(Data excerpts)
============
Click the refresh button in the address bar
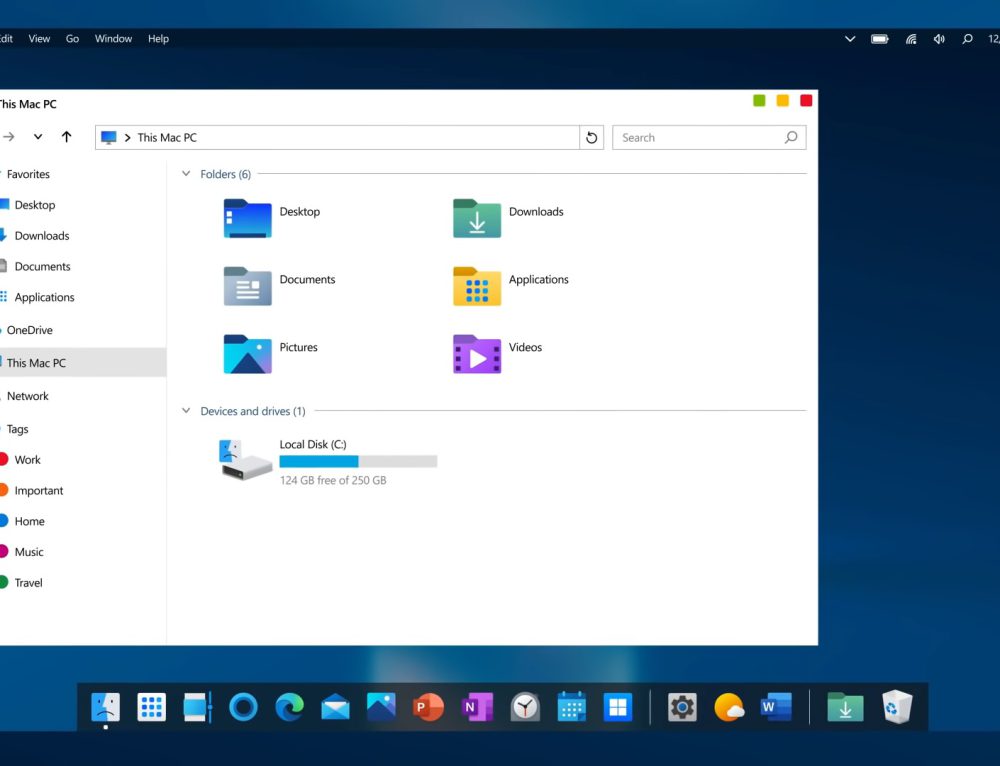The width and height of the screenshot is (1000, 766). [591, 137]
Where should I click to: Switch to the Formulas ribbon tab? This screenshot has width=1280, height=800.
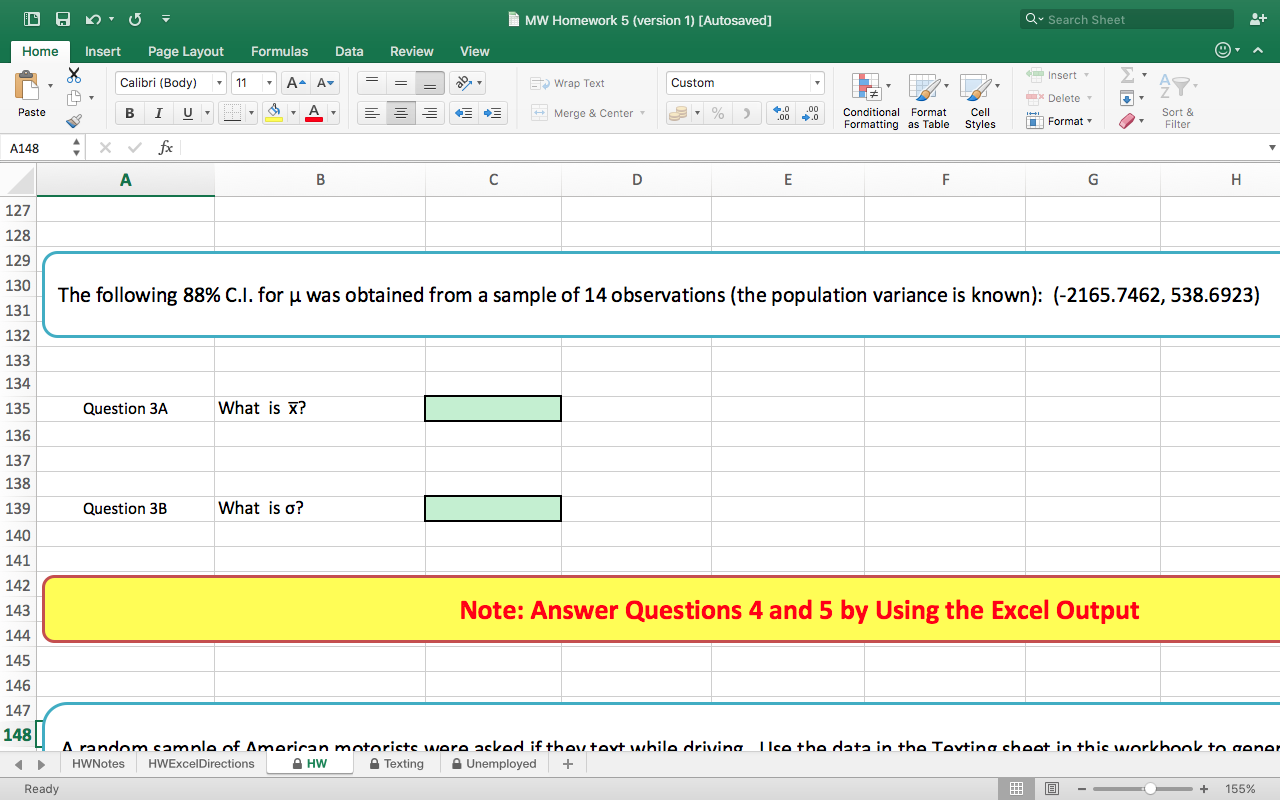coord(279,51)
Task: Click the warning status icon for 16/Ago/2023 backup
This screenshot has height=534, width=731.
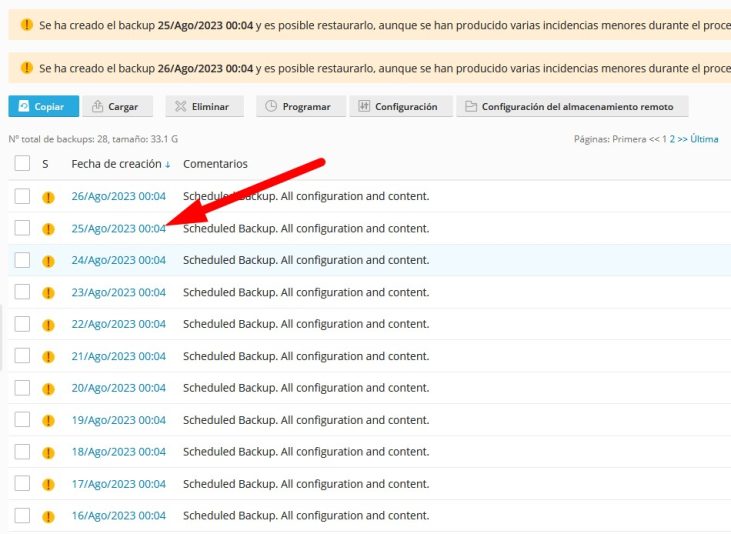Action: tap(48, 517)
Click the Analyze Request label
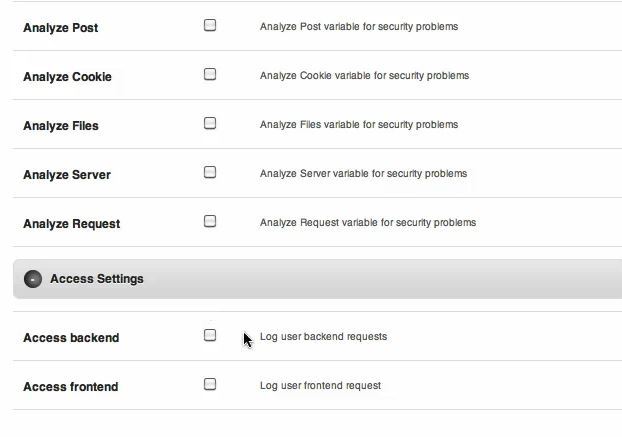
============
### WORK REQUIRED
Set down exactly and only the lines from the line that contains "This screenshot has height=534, width=731." through the last line of the entries above, with both of those lines included and the pictures left out.

### ANSWER TO THIS TASK
This screenshot has height=534, width=731.
Action: tap(48, 517)
Click the Analyze Request label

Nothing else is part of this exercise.